No successor has yet been lined up to follow UBS chief executive Oswald Gruebel, the chairman of the Swiss bank's executive board was quoted as saying in a newspaper interview on Saturday.

Kaspar Villiger told the Neue Zuercher Zeitung that there was no mandatory retirement age but that provisions for an emergency had been made at UBS , which was bailed out by the Swiss government and stood accused of helping rich Americans dodge taxes in the U.S. tax investigation.

CEO Oswald Gruebel, a German born in 1943, was appointed at the end of February 2009 to turn around the beleaguered bank, which in 2008 made a net loss of 20.9 billion francs, Switzerland's annual biggest corporate loss.

Oswald Gruebel and I are aware that we are overseeing things for the time being, Villiger was quoted as saying. Our terms our limited, but they won't be two years, if we do our jobs well.
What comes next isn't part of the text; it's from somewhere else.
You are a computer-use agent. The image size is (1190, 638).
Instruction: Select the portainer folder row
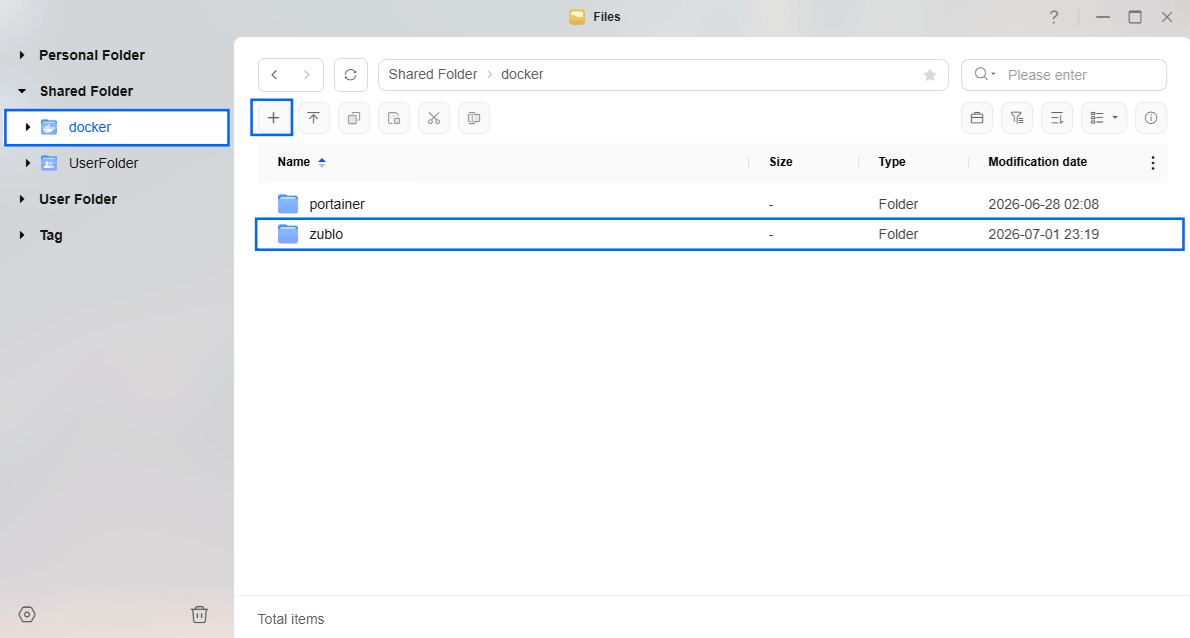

But the question who will take over from Villiger or Gruebel hasn't yet been answered..

In November, Gruebel set a three- to five-year target of $15 billion annual pretax profit and said it would take about two years to reverse client withdrawals, starting from the first quarter of 2008.

UBS will publish its fourth-quarter results on February 9, and analysts say the bank may post its first quarter profit in more than a year.

TOO LINKED

Addressing the concern about banks being too big to fail, Villiger said the Swiss had adopted stricter regulations than other countries and that the problem was not size but linkage.

We ask ourselves, if we are really too big for Switzerland, Villiger said. UBS today is much smaller than it was before the crisis, and we believe that due to all these measures similar developments won't happen again in coming years.

He said cases like that of Britain's Northern Rock proved that collapses of small banks could be hard on the financial system.

We should never forget that in some cases large banks in Switzerland were stabilizing factors. Mortgage crises would have been worse if the there hadn't been big banks with their wide international risk management, he said.

U.S. tax authorities have said they have a deal with the Swiss government to produce information on U.S. accountholders at UBS. [ID:nLDE60P26N]

Villiger said that many people had already stepped forward voluntarily to U.S. authorities, and that there would be further negotiations between U.S. authorities and UBS, if the goals laid out in the existing agreement were not met.

That also involves the principle of proportionality, and the well-being of UBS must be taken into account, he said. The situation is unfortunate for UBS, because there's still some risk, which can affect the market.